I going to create and manipulate the rest
of the list, but then it just free heads.
But for each element, I'm going to do a a
malloc.
But when I do free head, I'm just
going to free the first one.
So you have to be care, not the rest, so
you have to be careful to, if you have a
link list.
And you're going to allocate each element
of the link list in the separately.
When you freed, you free all of them.
You traverse and free all of them,
otherwise it going to have memory leak.
'Kay?
So there are many ways of dealing with
well I wish there were many ways.
There's just a handful of ways of dealing
with memory bugs.
It can use the debugger, gdb.
'Kay?
So it's good for finding bad pointer
references, but it's hard to detect other
memory bugs.
For example, memory leaks are hard to,
to, to detect to find with debuggers.
So, there's a special version of malloc.
For example the University of Toronto's
CSRI malloc.
it has special features, okay?
It's a wrap around the typical malloc and
it detects several memory bugs, okay?
So at the boundaries of mallocs and
frees, okay?
So it detects things like memory
overrides that, that corrupts heap
structures.
it detects some instances of freeing
blocks multiple times.
It detects memory leaks, you know, if you
free it and go, if you malloc and go free
it might alert you, and so on.
But it cannot detect all memory bugs.
Okay?
So it cannot detect overwrites into the
middle of allocated blocks, because it
doesn't monitor all of the reads and
writes to memory.
Okay.
It does it's hard to, to detect freeing
block twice.
It has been allocate, reallocated in the
interim because we saw one of these
problems on the earlier in this video.
And if you allocate it again something
that if you are going to free it again it
could be that what is reallocated.
Don't really know that, that didn't,
you're actually freeing twice so that's
actually very hard to find.
And also does not detect.
Referencing freed blocks because it can
only detect things at the boundaries of
malloc and free calls.
Now, it does instrument all of the
memory, all of the memory accesses, okay?

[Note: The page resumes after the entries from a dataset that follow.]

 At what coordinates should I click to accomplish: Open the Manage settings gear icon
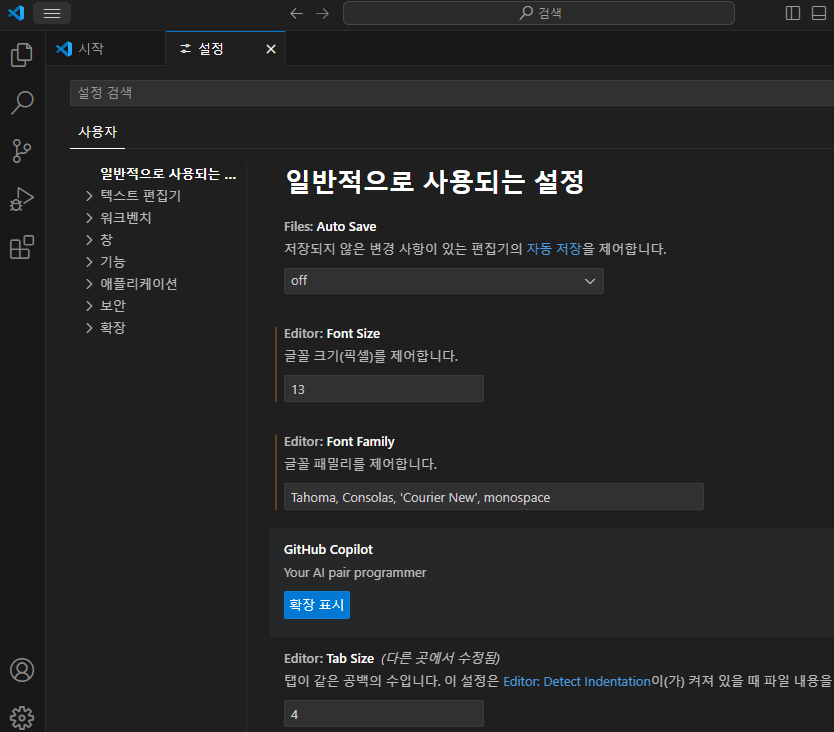[x=22, y=717]
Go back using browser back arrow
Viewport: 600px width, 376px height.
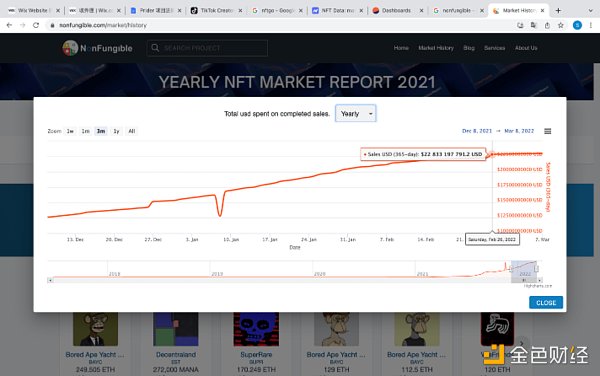(9, 25)
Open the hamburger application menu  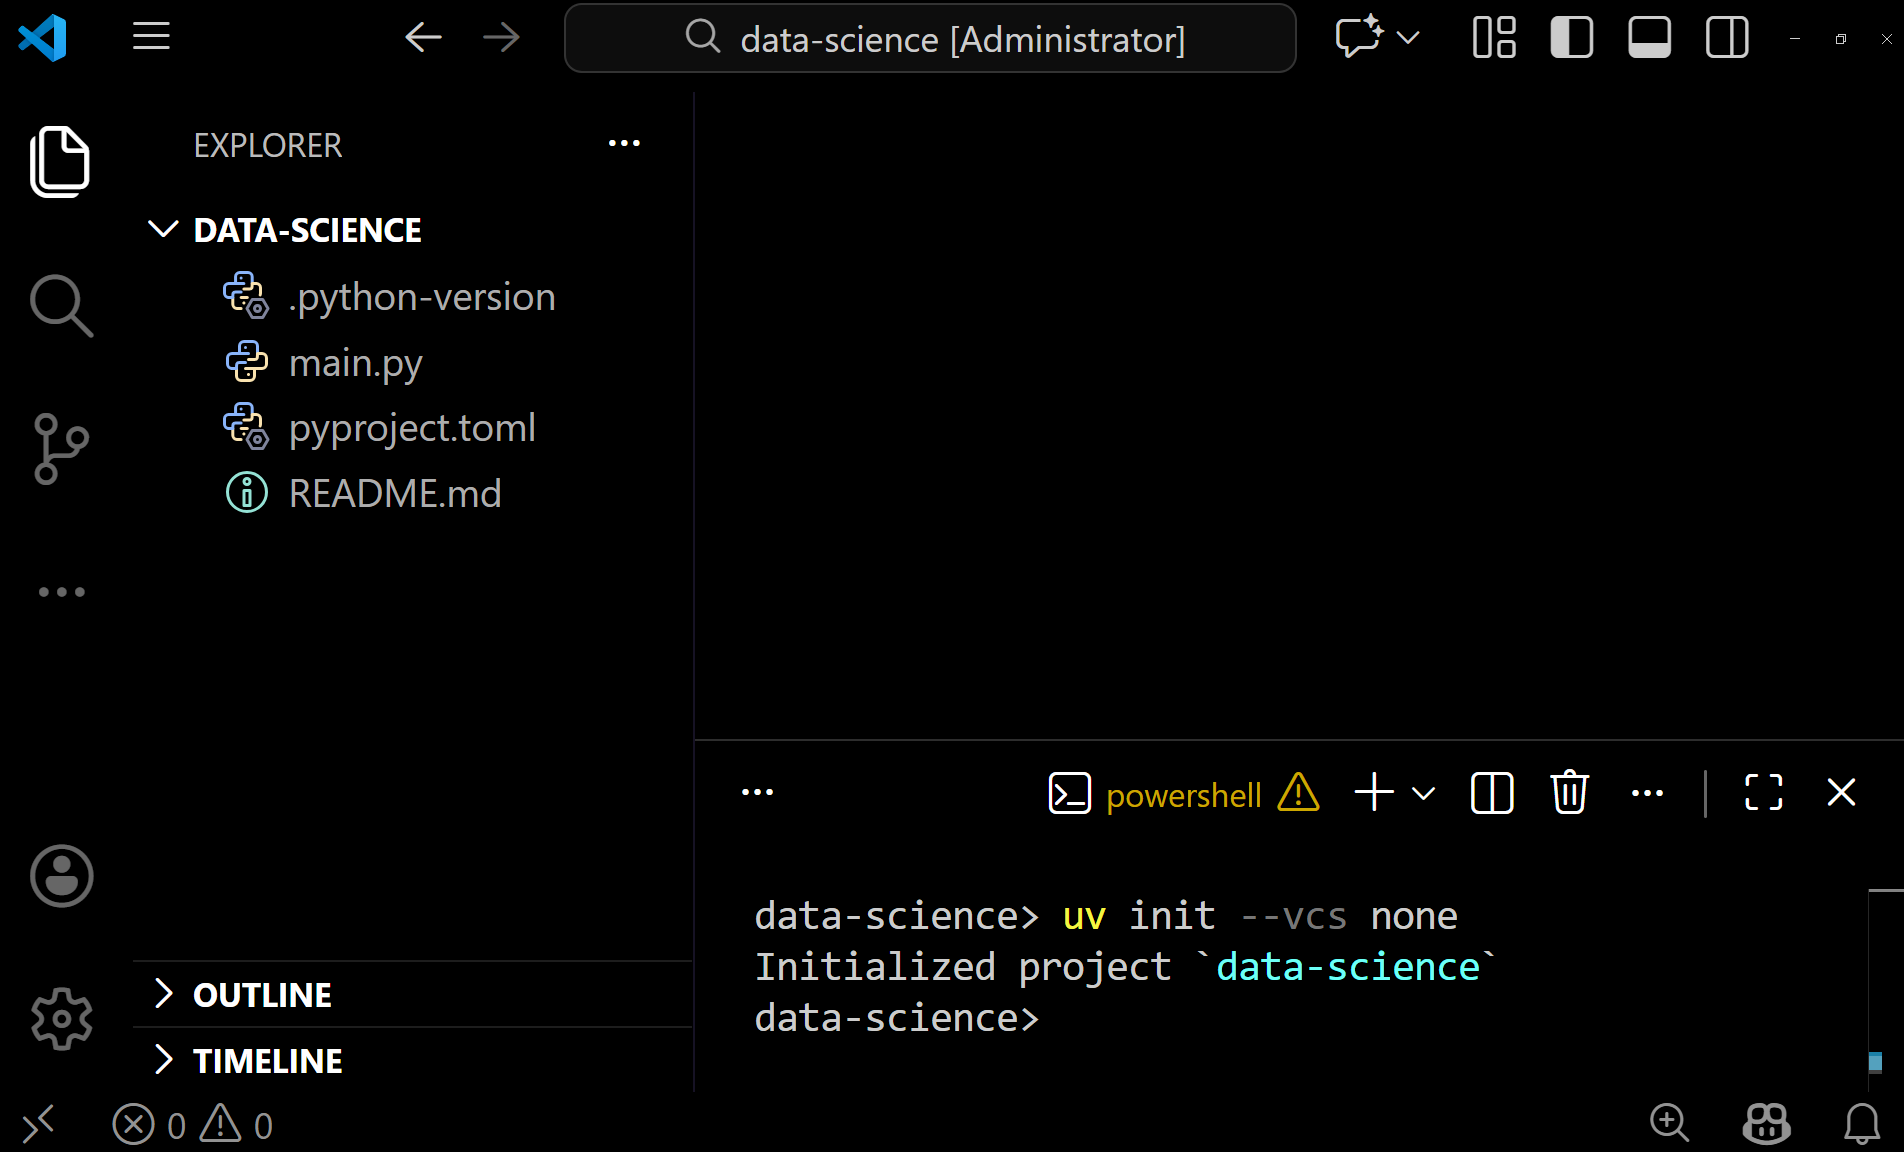pyautogui.click(x=151, y=37)
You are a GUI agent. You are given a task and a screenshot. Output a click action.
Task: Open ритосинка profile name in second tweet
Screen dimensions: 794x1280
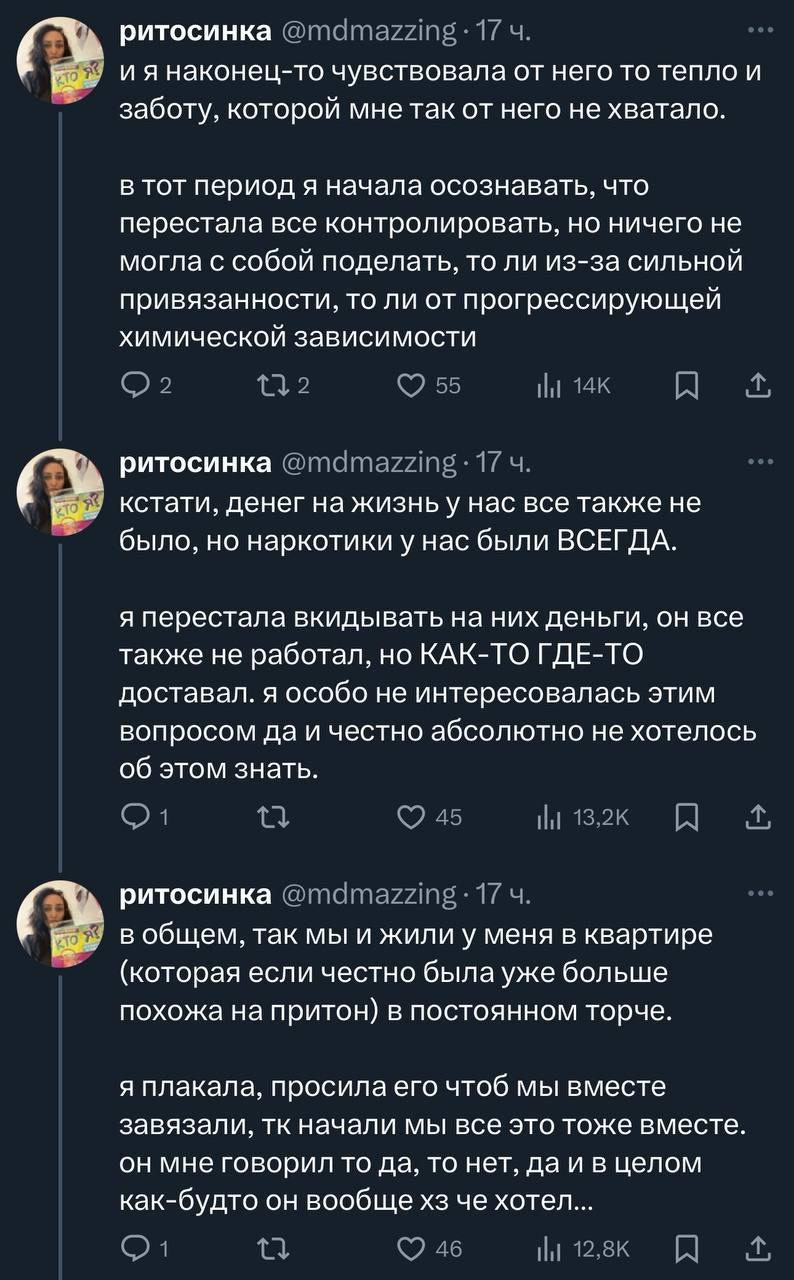(195, 463)
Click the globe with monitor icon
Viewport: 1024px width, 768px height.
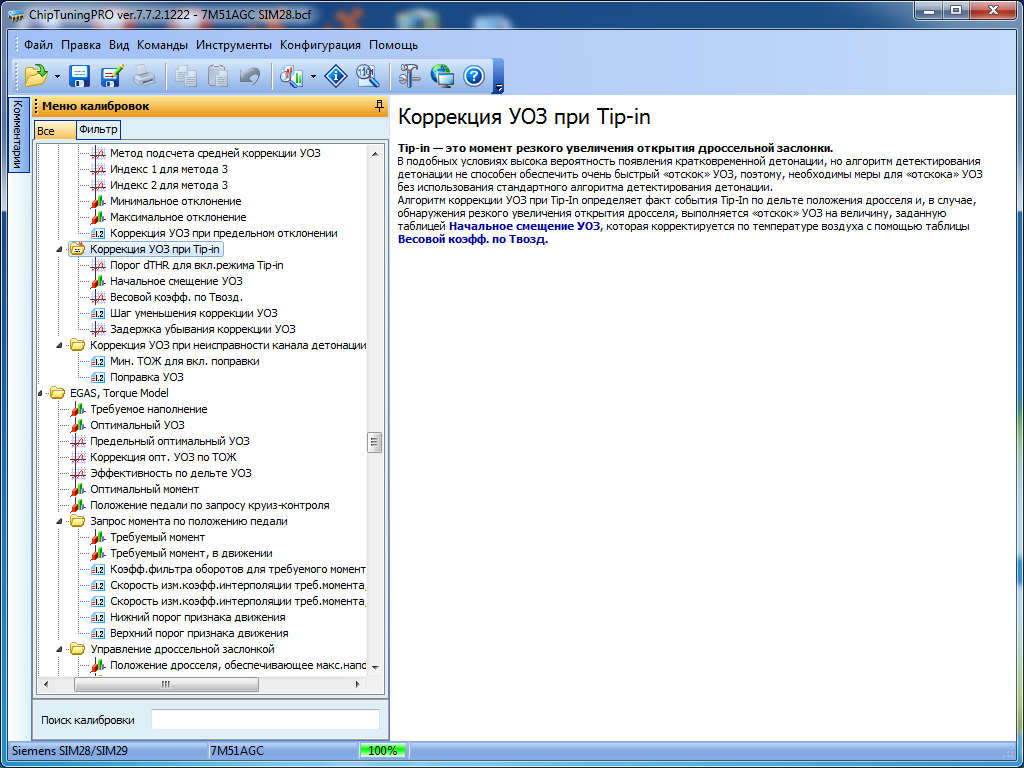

So there is, there is another one.
There is this tool called val, valgrind
that actually does binary
instrumentation.
Of your program actually moni-, monitors
much more of the execution.
So it's pretty powerful, okay?
It actually rewrites the text of code to,
to do special things.
And it, and it can check each, so and
since it examines your whole program, it
can check each individual reference at
run time.
Things like bad point over writing, and
referencing outside of allocated block
and so on.
And by the way, some malloc
implementations contain some check code.
Okay, so you can actually set.
See, if you use the Linux glib malloc
library, you can set an environment
variable that's going to check some some
of the calls to the memory allocater.
Okay, equivalent things are developing
for FreeBSD.
Well, this concludes our section on
memory allocation.
And I hope you learned what you should
avoid in writing C code with pointers.